◆ **EXERCICE PROPOSÉ**:
Transcris en liste JSON de chaînes les lignes qui vont de celle contenant « Task: Open the Transition tab » à celle contenant « pos(332,80) », ces deux lignes comprises. Mets une chaîne par ligne et omets les lignes vides.

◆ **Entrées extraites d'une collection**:
:::
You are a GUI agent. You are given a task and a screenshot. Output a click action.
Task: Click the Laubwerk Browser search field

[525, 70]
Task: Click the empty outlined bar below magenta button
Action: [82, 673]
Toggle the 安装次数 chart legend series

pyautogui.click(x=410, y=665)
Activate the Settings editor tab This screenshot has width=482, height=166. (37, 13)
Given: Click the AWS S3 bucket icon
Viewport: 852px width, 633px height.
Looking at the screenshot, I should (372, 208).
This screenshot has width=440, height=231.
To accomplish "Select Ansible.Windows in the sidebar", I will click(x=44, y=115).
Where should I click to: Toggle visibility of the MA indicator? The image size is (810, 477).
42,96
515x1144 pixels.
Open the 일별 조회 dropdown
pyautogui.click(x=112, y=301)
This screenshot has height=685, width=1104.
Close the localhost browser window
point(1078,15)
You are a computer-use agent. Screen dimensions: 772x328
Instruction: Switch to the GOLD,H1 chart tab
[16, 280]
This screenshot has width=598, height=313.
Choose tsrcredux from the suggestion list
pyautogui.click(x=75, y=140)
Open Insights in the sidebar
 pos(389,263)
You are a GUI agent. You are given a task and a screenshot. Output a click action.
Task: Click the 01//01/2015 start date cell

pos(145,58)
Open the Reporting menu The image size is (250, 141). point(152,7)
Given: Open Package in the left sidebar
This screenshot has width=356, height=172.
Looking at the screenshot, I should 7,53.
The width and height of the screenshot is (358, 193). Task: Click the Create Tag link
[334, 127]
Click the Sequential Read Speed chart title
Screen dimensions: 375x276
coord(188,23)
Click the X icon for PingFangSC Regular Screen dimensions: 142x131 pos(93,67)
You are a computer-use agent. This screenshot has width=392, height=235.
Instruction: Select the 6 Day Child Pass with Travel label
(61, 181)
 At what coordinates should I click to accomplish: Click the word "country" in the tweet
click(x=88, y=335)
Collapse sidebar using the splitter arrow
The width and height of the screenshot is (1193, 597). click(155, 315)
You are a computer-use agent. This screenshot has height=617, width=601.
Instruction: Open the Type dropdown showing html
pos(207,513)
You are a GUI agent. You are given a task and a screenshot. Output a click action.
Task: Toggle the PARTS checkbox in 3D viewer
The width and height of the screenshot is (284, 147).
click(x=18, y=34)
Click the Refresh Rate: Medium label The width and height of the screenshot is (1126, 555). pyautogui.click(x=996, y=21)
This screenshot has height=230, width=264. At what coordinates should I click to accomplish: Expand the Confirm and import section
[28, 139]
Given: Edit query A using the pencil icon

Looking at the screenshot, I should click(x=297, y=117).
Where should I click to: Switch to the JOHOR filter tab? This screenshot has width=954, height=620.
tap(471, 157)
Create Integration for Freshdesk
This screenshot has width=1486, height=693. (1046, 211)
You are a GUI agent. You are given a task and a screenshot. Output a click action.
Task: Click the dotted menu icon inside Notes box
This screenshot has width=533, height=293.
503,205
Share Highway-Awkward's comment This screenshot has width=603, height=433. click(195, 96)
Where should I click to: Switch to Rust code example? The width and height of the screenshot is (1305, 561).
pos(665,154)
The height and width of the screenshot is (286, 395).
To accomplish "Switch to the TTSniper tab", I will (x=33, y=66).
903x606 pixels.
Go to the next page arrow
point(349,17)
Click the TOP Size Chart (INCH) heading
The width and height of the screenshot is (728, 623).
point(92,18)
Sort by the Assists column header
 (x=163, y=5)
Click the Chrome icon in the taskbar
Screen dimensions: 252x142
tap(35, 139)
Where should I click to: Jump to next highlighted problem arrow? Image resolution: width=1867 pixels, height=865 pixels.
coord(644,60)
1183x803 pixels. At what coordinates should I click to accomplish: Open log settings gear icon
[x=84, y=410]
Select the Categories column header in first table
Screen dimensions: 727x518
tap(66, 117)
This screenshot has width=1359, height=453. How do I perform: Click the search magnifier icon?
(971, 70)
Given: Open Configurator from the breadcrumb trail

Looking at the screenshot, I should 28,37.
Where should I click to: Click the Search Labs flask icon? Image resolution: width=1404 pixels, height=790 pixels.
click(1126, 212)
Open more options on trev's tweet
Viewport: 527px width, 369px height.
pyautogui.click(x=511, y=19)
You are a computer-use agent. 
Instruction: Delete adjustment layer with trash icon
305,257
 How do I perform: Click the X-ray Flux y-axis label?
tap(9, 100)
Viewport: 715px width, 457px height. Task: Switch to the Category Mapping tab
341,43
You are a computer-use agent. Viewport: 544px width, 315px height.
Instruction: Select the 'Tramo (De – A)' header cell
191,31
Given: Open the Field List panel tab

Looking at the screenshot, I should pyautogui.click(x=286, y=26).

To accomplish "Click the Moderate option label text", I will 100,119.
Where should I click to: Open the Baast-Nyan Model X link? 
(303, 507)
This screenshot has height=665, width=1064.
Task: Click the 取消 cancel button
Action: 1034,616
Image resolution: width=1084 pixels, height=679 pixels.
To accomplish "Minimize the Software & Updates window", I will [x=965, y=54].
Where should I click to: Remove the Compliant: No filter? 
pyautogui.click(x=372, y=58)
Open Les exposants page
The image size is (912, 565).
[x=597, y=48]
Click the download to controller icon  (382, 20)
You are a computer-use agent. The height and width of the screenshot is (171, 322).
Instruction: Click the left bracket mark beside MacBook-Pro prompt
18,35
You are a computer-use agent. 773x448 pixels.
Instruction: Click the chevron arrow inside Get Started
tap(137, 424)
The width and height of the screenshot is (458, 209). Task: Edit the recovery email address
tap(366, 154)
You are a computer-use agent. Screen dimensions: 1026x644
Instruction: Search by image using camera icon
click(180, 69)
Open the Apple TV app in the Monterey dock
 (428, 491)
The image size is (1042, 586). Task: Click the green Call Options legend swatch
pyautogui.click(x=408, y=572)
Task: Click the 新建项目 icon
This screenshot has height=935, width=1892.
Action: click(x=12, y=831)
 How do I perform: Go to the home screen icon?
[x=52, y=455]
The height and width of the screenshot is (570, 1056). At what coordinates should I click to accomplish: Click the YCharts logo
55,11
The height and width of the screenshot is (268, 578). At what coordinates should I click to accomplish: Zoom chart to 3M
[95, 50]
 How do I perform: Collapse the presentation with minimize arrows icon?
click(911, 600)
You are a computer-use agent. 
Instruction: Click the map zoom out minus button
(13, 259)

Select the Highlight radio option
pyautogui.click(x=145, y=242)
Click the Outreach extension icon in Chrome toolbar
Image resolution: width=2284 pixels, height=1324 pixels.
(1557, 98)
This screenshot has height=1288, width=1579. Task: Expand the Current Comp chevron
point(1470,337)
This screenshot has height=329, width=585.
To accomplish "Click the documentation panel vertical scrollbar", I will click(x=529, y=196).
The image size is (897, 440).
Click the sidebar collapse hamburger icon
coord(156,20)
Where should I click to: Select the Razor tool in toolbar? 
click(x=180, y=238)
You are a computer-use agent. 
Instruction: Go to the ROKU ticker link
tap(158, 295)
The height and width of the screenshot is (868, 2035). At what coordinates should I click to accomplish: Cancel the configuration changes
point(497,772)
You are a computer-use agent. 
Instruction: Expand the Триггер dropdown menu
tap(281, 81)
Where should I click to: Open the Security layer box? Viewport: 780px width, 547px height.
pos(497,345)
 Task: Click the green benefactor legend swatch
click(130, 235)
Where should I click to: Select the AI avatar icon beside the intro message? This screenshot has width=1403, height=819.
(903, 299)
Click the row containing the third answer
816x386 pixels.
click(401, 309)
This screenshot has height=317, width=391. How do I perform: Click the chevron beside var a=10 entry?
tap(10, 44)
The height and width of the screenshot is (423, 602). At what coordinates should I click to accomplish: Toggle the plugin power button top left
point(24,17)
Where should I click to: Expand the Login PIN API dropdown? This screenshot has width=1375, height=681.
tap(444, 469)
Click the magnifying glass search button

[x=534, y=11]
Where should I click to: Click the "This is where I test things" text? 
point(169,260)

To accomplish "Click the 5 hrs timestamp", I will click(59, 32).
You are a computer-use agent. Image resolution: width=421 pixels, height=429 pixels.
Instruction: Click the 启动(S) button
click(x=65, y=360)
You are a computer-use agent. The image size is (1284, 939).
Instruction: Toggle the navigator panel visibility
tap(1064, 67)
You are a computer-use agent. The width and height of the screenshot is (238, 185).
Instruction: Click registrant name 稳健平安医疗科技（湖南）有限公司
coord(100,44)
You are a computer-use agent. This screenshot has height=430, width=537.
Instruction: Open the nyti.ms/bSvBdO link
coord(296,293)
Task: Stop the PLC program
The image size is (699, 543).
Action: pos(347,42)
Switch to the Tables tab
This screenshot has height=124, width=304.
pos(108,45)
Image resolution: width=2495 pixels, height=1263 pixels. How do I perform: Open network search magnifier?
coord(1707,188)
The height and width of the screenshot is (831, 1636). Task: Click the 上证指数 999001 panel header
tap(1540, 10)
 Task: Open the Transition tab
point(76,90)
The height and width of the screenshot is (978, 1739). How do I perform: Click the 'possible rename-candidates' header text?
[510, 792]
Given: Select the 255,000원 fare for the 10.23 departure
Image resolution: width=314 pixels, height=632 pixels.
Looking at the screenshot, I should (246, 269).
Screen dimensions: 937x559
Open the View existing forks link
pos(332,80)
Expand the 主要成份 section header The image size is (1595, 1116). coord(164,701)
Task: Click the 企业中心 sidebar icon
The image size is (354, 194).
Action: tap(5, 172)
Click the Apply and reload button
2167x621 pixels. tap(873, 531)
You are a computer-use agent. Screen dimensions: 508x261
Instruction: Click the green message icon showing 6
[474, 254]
:::
◆ **RÉSULTAT CI-DESSOUS**:
[
  " Task: Open the Transition tab",
  "point(76,90)",
  "The height and width of the screenshot is (978, 1739). How do I perform: Click the 'possible rename-candidates' header text?",
  "[510, 792]",
  "Given: Select the 255,000원 fare for the 10.23 departure",
  "Image resolution: width=314 pixels, height=632 pixels.",
  "Looking at the screenshot, I should (246, 269).",
  "Screen dimensions: 937x559",
  "Open the View existing forks link",
  "pos(332,80)"
]